#### [Work to do]
Copy everything in the data from the line containing "Open the Everyday Smile banner" down to the end, unchanged. Leave out the pictures.

#### [Data to use]
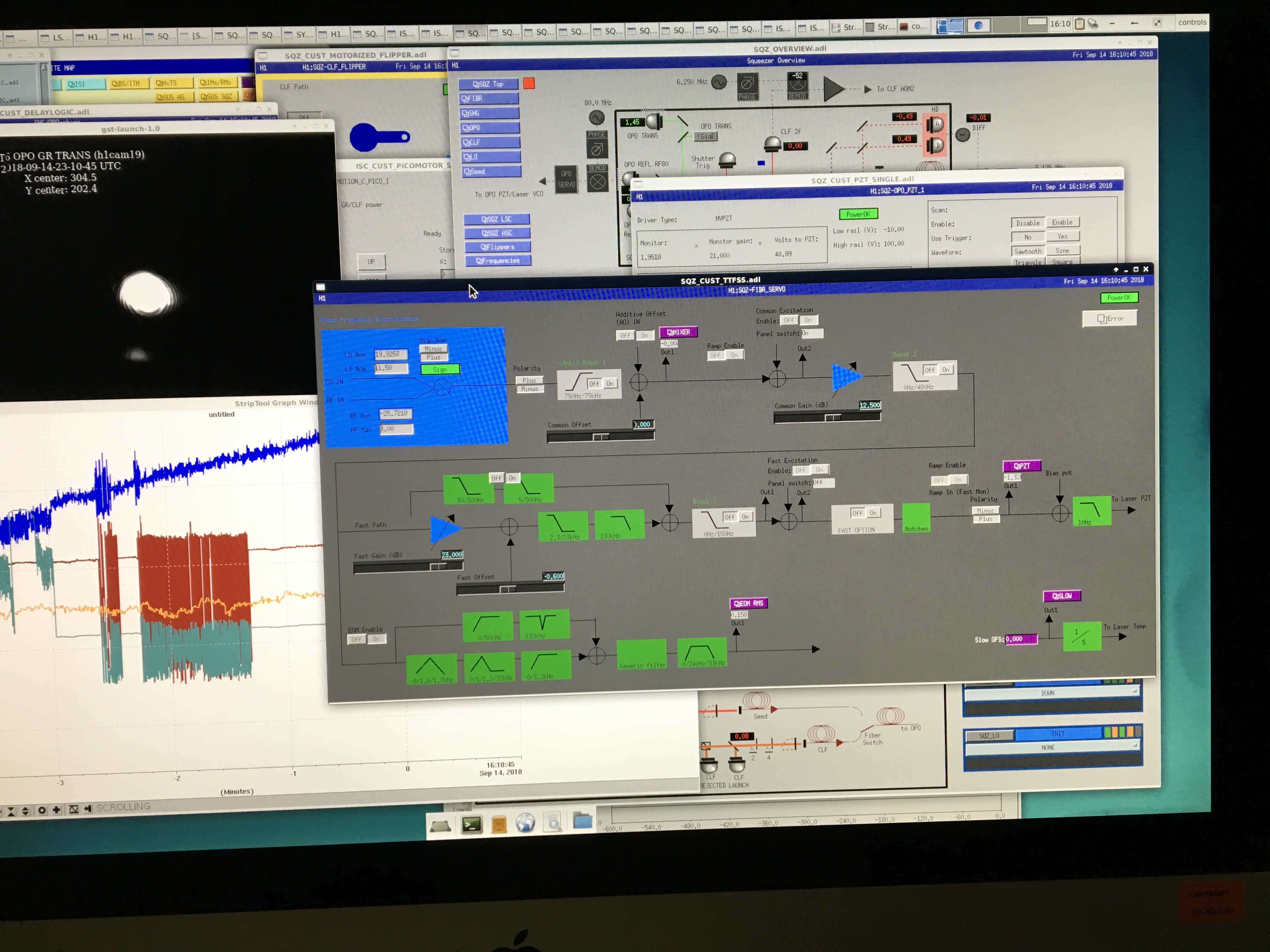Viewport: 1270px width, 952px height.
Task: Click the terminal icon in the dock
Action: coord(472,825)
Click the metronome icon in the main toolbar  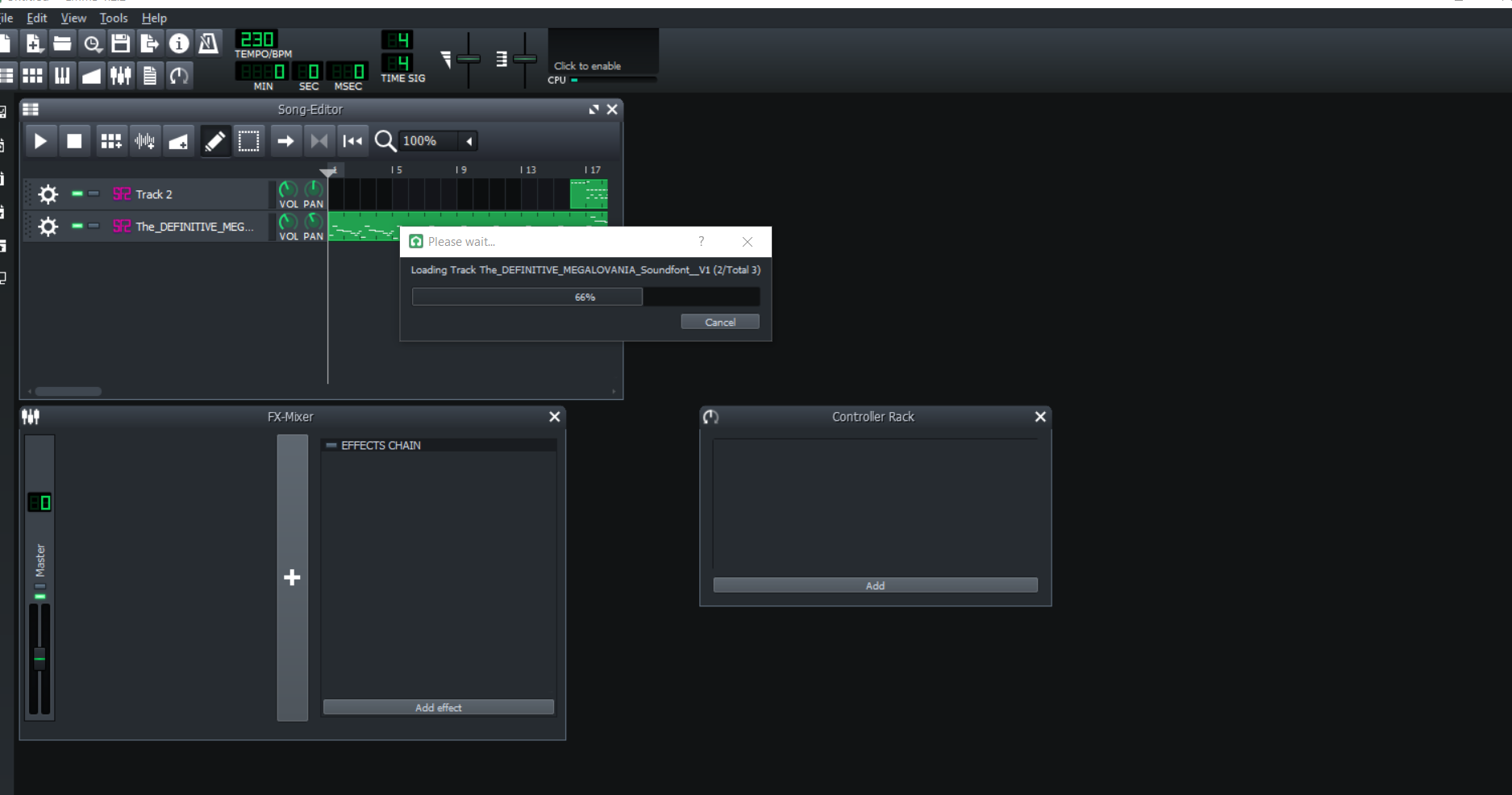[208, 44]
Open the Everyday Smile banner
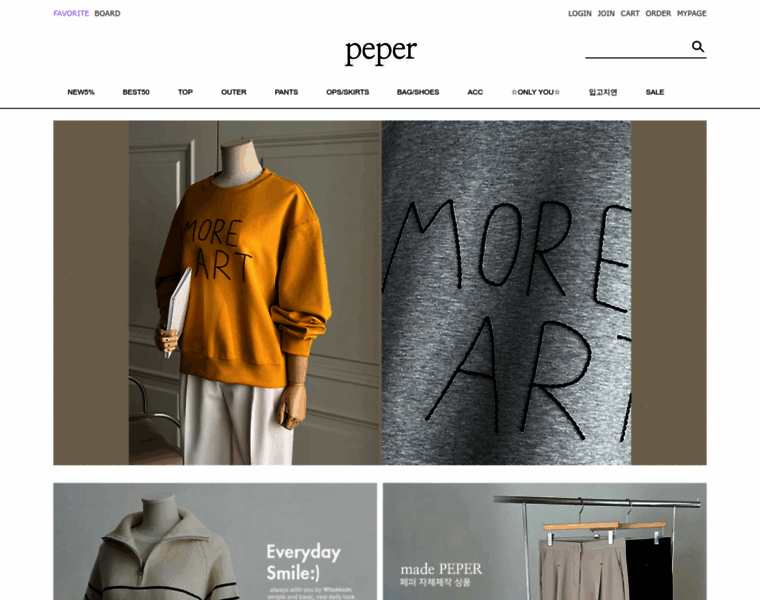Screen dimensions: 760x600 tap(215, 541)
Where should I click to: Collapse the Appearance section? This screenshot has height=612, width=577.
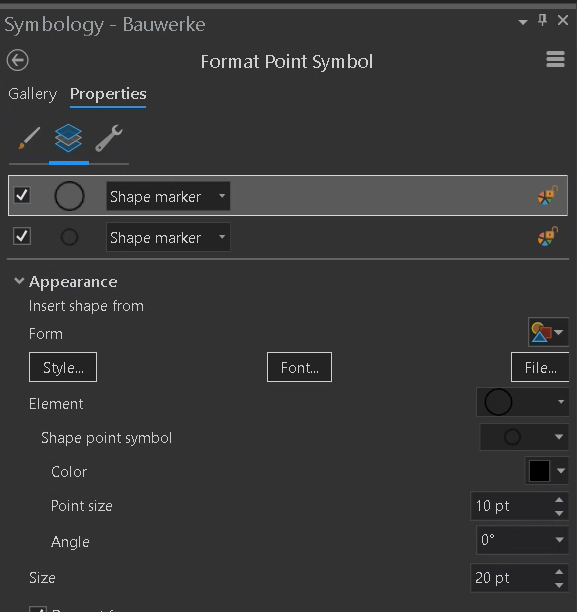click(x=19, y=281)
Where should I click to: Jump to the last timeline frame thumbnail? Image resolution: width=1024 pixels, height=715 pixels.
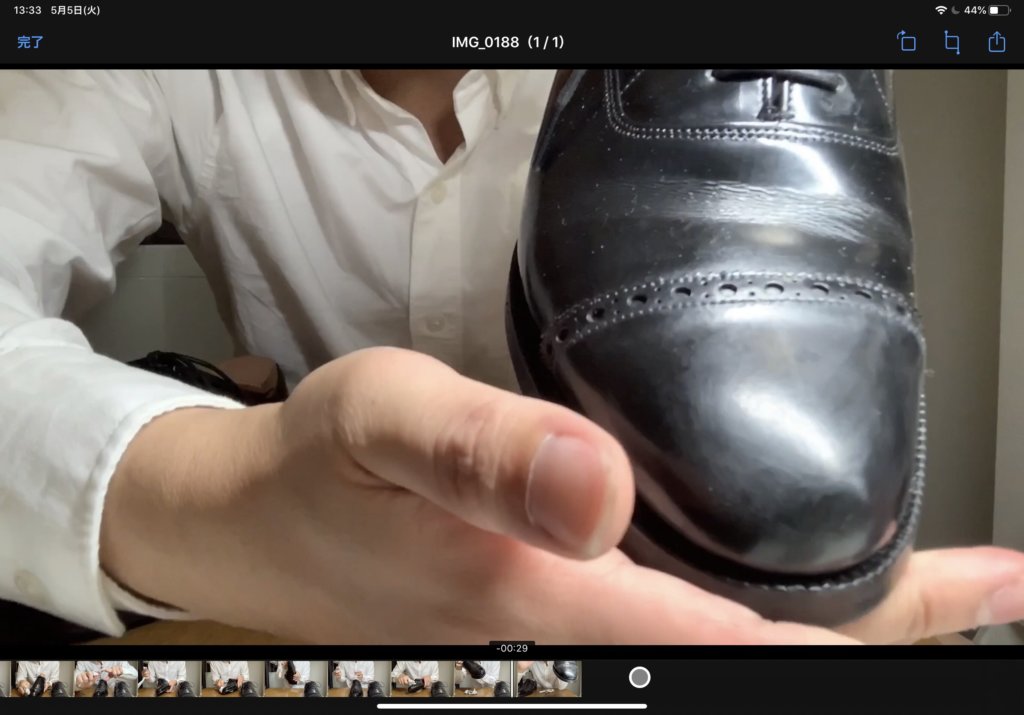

#### [Result of the exercise]
Open the Everyday Smile banner
Screen dimensions: 760x600 tap(215, 541)
Where should I click to: Collapse the Appearance section? This screenshot has height=612, width=577.
click(x=19, y=281)
Where should I click to: Jump to the last timeline frame thumbnail? Image resolution: width=1024 pixels, height=715 pixels.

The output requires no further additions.